Retype the rows character for character, beginning with the row that contains "Toggle the lock on the Info color" and continuing through the row that contains "point(797,247)", including both. Omit the pictures.

**Records provided:**
+===+

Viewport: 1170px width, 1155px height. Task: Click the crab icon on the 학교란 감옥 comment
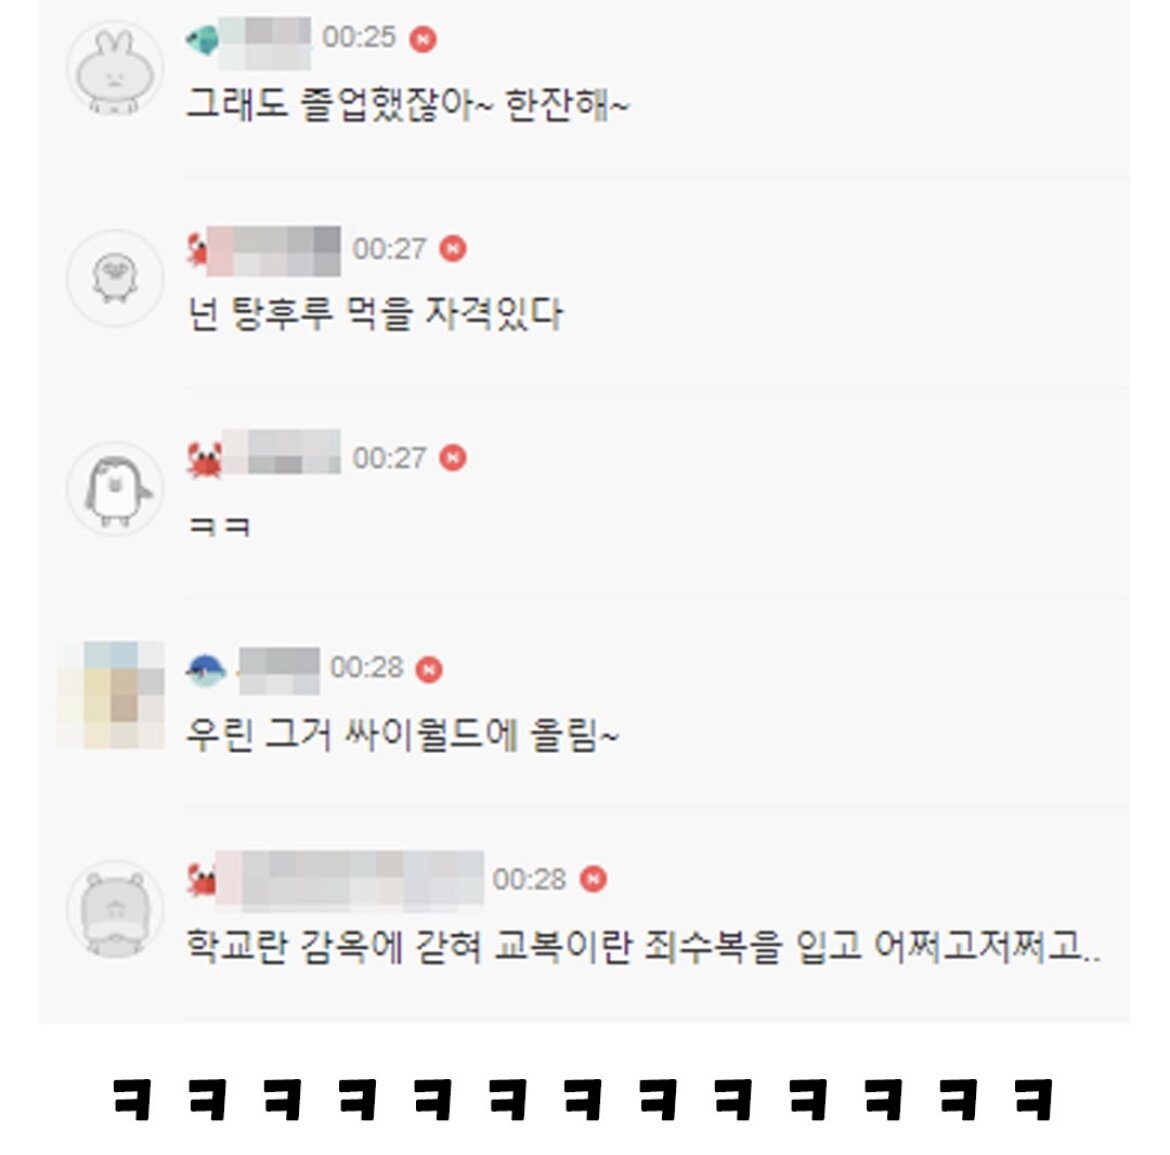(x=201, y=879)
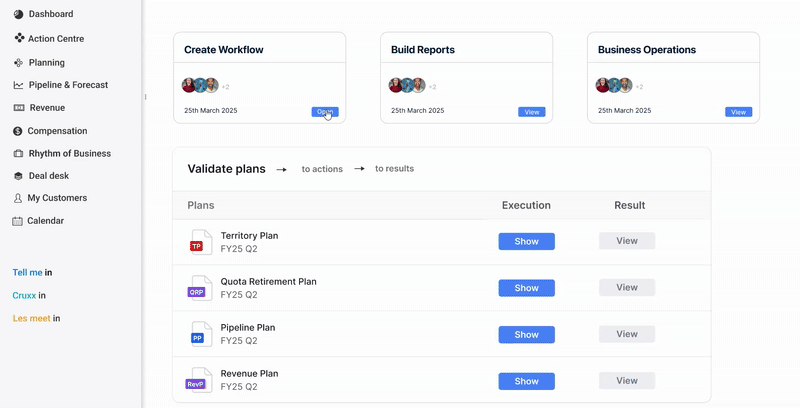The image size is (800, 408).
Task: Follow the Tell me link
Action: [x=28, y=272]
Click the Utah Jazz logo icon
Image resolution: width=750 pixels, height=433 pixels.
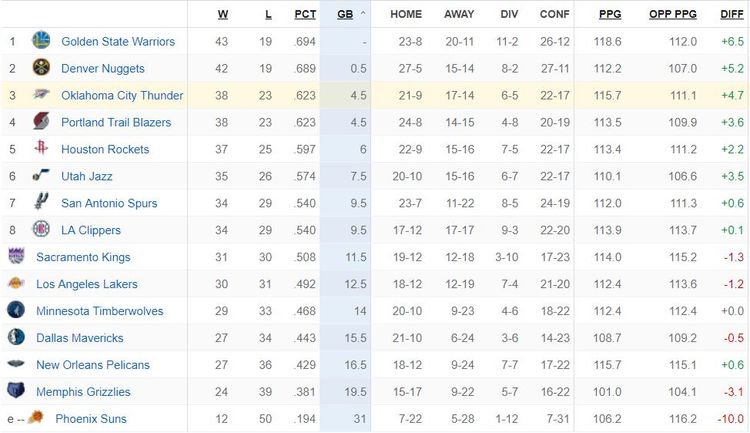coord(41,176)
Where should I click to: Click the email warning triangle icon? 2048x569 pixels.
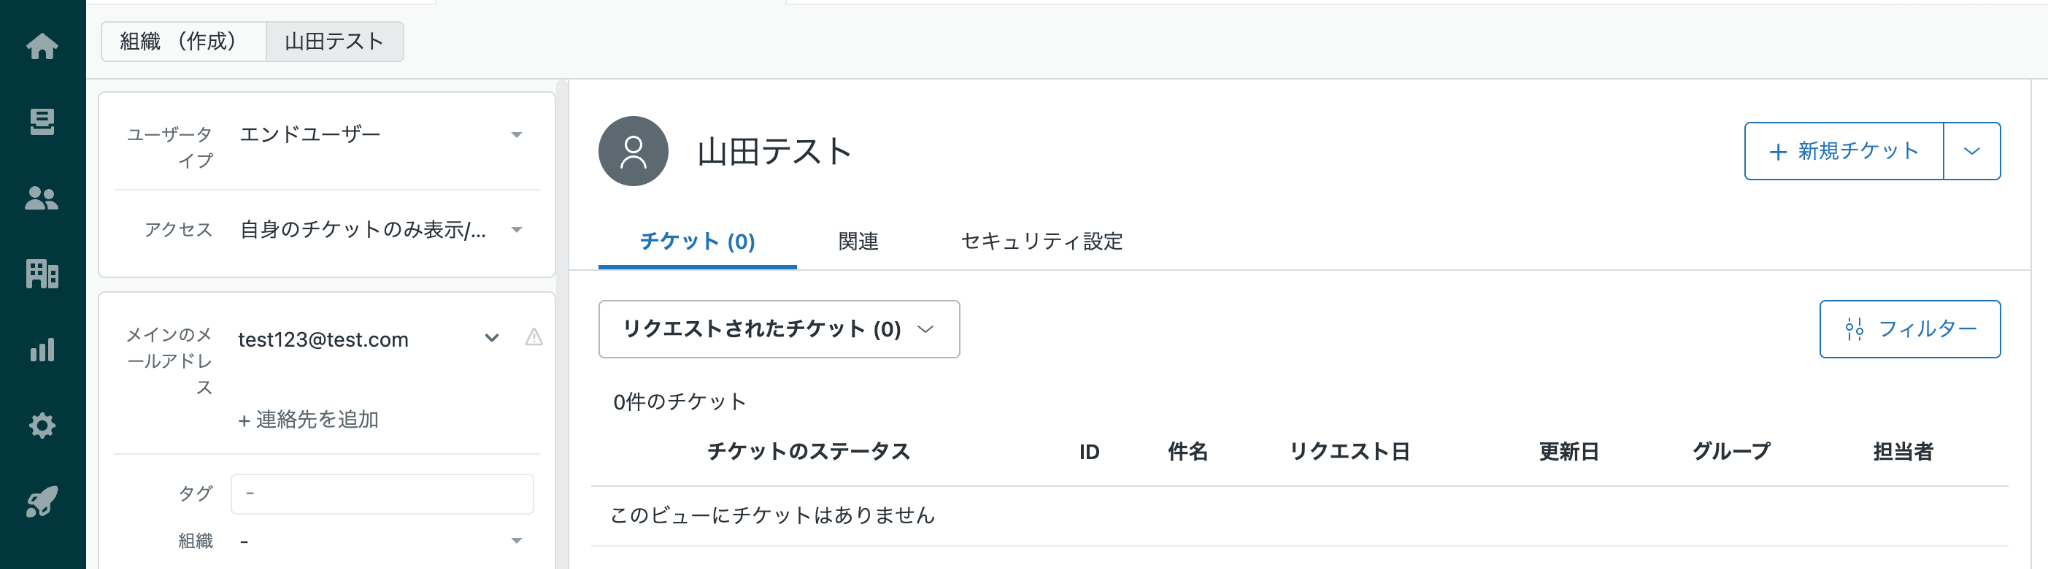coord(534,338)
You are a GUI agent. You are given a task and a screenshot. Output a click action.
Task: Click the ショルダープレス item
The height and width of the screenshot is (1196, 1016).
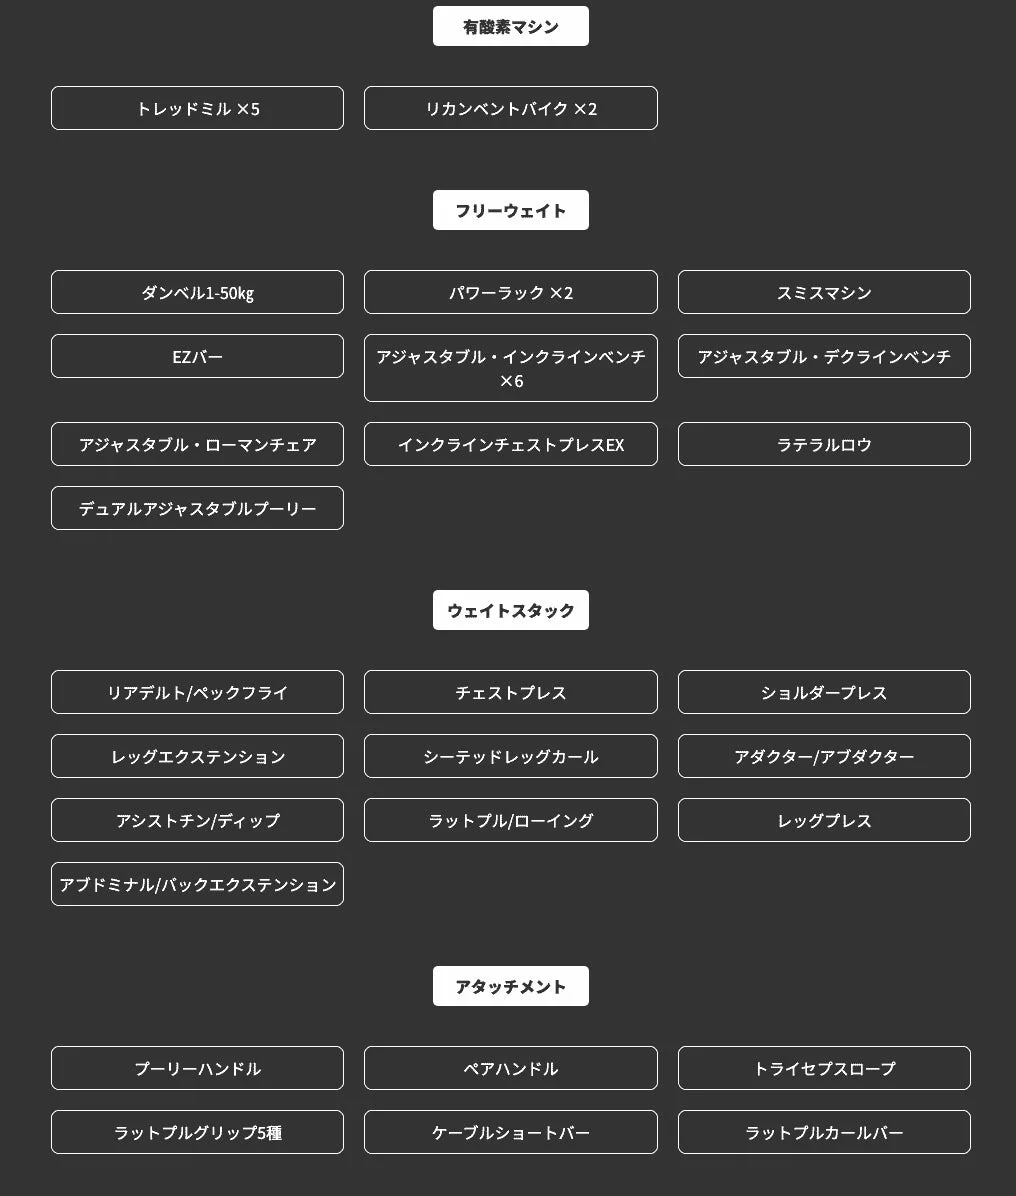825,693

+===+

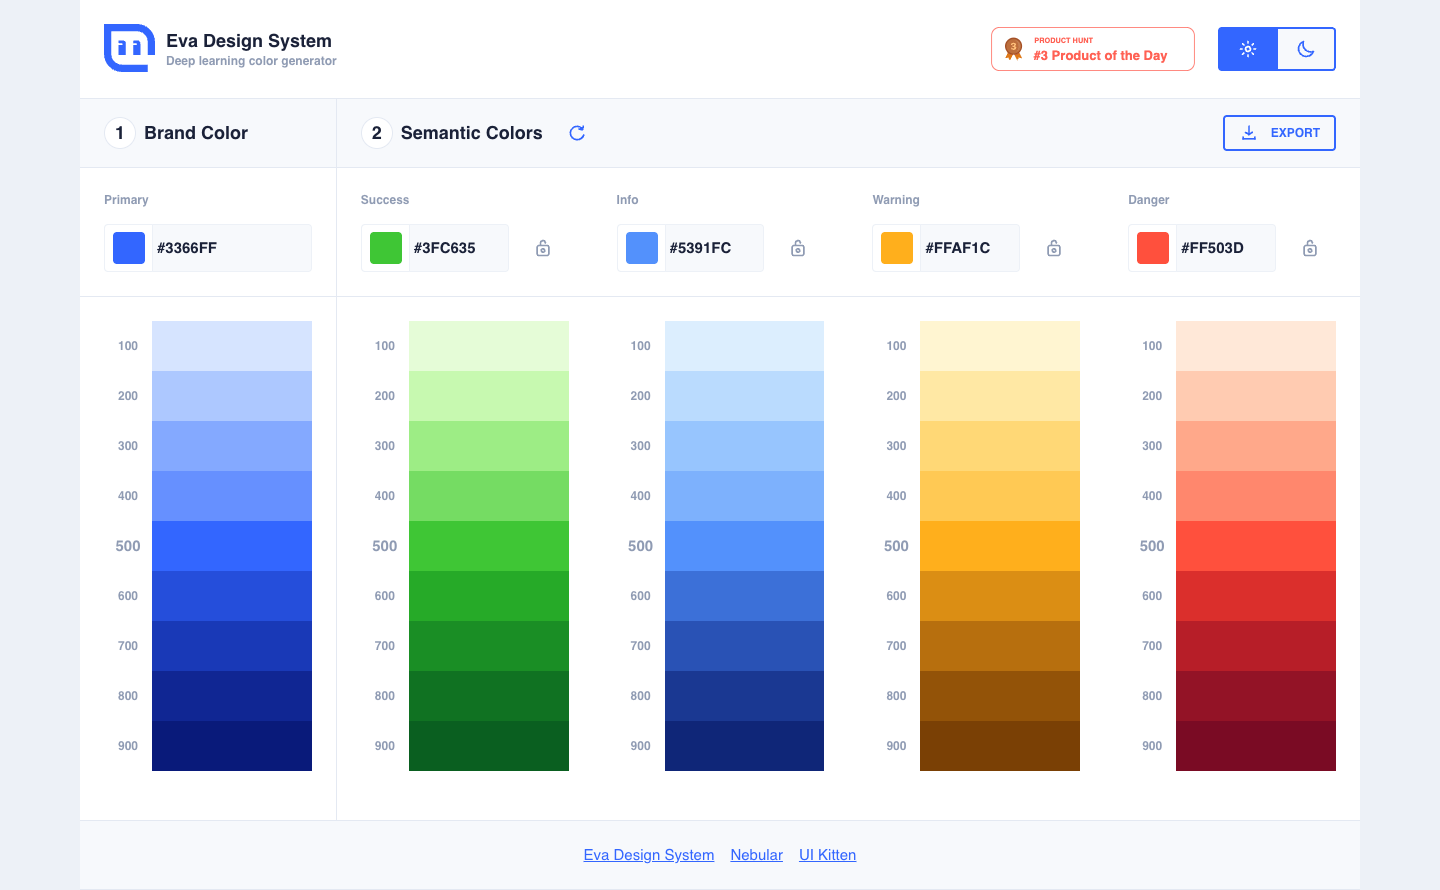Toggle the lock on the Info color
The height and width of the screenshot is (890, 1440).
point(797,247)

+===+

**Answer below:**
Toggle the lock on the Info color
The height and width of the screenshot is (890, 1440).
point(797,247)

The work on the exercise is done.